__SOURCE INFORMATION__
---*---
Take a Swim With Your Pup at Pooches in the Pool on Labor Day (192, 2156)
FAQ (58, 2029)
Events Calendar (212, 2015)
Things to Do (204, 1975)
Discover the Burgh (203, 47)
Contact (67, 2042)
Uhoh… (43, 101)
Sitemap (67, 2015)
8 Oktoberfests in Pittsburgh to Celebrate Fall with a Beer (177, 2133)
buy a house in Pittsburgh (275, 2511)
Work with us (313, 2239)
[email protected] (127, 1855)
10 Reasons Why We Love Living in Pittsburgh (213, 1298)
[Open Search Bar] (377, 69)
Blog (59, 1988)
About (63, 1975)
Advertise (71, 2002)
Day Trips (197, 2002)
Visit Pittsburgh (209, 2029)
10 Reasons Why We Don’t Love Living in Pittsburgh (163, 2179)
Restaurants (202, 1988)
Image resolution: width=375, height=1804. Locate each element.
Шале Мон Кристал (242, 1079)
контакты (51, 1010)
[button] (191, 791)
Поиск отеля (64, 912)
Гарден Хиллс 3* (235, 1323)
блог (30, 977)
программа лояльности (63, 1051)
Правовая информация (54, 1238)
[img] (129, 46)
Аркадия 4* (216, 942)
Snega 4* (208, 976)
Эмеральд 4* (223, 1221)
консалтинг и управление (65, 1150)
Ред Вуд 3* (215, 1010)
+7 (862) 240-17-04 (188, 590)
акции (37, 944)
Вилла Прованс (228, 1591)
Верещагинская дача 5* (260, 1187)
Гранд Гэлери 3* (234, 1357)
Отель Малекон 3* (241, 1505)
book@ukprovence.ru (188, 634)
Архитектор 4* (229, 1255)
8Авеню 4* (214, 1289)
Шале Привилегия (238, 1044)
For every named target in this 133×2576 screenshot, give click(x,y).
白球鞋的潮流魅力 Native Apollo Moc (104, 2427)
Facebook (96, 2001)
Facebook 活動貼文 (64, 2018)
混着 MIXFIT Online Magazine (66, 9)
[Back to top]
---*---
__EXERCISE DETAILS__
Output the line holding "Гарден Хиллс 3* (235, 1323)", then every later line through the end of the records above, exactly as given and nothing else.

__EXERCISE SOLUTION__
Гарден Хиллс 3* (235, 1323)
блог (30, 977)
программа лояльности (63, 1051)
Правовая информация (54, 1238)
[img] (129, 46)
Аркадия 4* (216, 942)
Snega 4* (208, 976)
Эмеральд 4* (223, 1221)
консалтинг и управление (65, 1150)
Ред Вуд 3* (215, 1010)
+7 (862) 240-17-04 (188, 590)
акции (37, 944)
Вилла Прованс (228, 1591)
Верещагинская дача 5* (260, 1187)
Гранд Гэлери 3* (234, 1357)
Отель Малекон 3* (241, 1505)
book@ukprovence.ru (188, 634)
Архитектор 4* (229, 1255)
8Авеню 4* (214, 1289)
Шале Привилегия (238, 1044)
For every named target in this 133×2576 screenshot, give click(x,y).
白球鞋的潮流魅力 Native Apollo Moc (104, 2427)
Facebook (96, 2001)
Facebook 活動貼文 (64, 2018)
混着 MIXFIT Online Magazine (66, 9)
[Back to top]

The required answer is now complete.